Three Pioneering Projects Receive Innovation Discovery Grants

Howard Weiner and Galina Gabriely, of the Ann Romney Center for Neurologic Diseases, received an Innovation Discovery Grant to further study how the immune system may be used to suppress tumor growth.
Selected from a pool of more than 200 proposals, three pioneering projects at BWH were recently awarded with Partners HealthCare’s new Innovation Discovery Grants. Partners awarded 10 total projects with $100,000 each to fund research aimed at improving patient care by accelerating the commercialization of emerging technologies and discoveries.
Launched last year, the IDG program has invested $1 million in prototyping, preclinical studies, software development and other approaches that can directly lead to a license and/or a spinoff company based on a device, drug, diagnostic, software or other product based on the researcher’s innovation.

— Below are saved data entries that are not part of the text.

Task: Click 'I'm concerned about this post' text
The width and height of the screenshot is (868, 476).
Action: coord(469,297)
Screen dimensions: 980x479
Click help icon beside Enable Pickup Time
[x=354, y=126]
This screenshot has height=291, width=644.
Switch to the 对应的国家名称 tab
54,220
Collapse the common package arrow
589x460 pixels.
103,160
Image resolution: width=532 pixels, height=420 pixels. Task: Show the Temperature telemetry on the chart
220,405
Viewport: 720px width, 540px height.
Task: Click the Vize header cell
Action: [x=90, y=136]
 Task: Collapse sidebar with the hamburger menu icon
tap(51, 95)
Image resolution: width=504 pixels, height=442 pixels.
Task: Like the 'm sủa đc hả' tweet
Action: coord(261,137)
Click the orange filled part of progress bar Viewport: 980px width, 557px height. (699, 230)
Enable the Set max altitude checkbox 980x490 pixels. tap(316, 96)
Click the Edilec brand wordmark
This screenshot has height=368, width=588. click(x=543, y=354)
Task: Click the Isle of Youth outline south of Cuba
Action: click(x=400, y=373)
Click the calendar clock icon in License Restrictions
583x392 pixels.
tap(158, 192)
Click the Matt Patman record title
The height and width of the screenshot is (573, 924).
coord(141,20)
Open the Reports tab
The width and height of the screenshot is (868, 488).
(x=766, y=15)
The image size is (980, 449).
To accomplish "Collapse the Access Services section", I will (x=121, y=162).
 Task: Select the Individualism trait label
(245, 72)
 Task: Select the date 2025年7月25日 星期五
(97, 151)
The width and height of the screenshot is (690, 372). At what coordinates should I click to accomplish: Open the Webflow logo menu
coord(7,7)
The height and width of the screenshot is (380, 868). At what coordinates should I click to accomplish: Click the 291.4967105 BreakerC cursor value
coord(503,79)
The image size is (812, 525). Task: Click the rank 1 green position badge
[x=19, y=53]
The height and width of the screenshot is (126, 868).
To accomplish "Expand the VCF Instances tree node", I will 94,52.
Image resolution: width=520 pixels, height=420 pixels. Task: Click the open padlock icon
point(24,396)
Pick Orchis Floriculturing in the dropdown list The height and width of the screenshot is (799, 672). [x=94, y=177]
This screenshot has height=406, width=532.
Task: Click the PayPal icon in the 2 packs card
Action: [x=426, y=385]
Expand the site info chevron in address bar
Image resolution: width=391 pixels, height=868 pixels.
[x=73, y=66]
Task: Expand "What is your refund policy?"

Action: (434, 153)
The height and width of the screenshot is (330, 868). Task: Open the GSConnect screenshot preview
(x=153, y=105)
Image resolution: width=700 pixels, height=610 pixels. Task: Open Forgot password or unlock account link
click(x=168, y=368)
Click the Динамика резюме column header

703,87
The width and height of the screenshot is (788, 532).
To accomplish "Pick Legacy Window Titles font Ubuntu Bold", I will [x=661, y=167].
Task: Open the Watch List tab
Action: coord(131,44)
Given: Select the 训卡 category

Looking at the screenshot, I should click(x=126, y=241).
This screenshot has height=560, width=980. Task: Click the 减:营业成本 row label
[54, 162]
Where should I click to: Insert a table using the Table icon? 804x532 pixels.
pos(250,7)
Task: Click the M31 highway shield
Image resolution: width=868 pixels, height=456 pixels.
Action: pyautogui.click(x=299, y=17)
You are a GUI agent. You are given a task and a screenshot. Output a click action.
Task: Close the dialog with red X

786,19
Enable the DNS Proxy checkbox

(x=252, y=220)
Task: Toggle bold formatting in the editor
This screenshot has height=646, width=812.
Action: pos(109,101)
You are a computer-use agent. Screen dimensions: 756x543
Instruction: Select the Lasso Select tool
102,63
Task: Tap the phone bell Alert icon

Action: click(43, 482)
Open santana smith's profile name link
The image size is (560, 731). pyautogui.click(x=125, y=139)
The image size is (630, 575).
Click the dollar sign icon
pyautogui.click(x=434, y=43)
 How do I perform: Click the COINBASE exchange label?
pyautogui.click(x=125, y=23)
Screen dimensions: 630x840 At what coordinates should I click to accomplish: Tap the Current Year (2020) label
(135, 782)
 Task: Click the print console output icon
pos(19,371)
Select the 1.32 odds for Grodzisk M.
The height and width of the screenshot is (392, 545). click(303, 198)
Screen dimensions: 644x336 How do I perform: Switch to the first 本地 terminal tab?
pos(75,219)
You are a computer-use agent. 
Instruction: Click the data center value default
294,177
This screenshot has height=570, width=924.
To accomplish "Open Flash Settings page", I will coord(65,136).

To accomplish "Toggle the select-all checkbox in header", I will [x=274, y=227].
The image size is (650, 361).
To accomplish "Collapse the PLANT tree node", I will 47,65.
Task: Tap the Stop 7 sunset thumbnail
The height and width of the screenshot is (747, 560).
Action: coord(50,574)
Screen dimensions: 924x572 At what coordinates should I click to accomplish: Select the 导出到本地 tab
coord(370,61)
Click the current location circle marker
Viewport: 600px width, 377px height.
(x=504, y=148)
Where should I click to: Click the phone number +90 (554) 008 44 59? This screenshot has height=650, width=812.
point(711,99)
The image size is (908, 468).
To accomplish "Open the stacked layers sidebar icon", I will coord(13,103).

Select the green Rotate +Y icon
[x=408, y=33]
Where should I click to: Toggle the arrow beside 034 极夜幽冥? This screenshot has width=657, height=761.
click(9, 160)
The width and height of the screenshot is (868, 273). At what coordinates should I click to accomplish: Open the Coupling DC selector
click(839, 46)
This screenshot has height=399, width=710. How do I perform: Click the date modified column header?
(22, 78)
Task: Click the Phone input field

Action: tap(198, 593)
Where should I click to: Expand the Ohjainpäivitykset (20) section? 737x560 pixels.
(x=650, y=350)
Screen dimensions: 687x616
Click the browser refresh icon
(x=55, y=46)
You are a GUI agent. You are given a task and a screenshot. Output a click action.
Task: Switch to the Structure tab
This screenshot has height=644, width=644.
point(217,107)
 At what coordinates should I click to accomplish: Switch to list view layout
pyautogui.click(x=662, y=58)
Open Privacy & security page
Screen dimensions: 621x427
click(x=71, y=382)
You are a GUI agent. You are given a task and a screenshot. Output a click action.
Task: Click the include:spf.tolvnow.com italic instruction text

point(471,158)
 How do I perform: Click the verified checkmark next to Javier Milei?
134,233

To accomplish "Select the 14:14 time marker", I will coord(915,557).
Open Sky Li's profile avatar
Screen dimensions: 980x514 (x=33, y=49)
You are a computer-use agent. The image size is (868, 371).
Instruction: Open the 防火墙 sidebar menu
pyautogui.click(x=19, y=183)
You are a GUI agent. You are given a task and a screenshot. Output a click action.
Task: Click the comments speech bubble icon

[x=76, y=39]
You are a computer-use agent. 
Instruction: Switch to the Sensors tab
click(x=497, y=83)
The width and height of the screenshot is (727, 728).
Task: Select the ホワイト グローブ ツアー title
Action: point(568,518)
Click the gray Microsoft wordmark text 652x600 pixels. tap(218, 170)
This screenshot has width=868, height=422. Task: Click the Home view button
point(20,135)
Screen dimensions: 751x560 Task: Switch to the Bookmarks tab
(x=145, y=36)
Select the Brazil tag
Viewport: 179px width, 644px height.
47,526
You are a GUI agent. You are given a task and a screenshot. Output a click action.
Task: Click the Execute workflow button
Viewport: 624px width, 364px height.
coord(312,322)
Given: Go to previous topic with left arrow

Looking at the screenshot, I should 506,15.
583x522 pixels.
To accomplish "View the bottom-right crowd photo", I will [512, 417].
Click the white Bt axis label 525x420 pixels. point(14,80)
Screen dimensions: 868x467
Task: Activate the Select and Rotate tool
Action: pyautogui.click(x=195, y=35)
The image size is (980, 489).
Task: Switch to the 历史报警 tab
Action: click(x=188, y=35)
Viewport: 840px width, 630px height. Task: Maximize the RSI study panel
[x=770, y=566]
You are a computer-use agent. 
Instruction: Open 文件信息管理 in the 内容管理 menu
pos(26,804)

The winning projects at BWH are led by Lynn Bry, MD, PhD, of the Department of Pathology; Vishal Vaidya, PhD, of the Division of Renal Medicine; and Howard Weiner, MD, of the Department of Neurology.
Finding the Recipe for Ending Food Allergies
The word “cure” is not thrown around lightly in science and medicine. But for BWH pathologist Lynn Bry, MD, PhD, director of the Massachusetts Host-Microbiome Center – who studies the gut microbiome’s role in food allergies and other illnesses – a cure is exactly what she has her sights set on.
Bry has collaborated for several years with Tatal Chatila, MD, and other researchers at Boston Children’s Hospital to define which commensal species of microorganisms in the human gut can prevent food allergies from developing in infants or, for adults and children with existing food allergies, which microbes can stop an allergic reaction from occurring.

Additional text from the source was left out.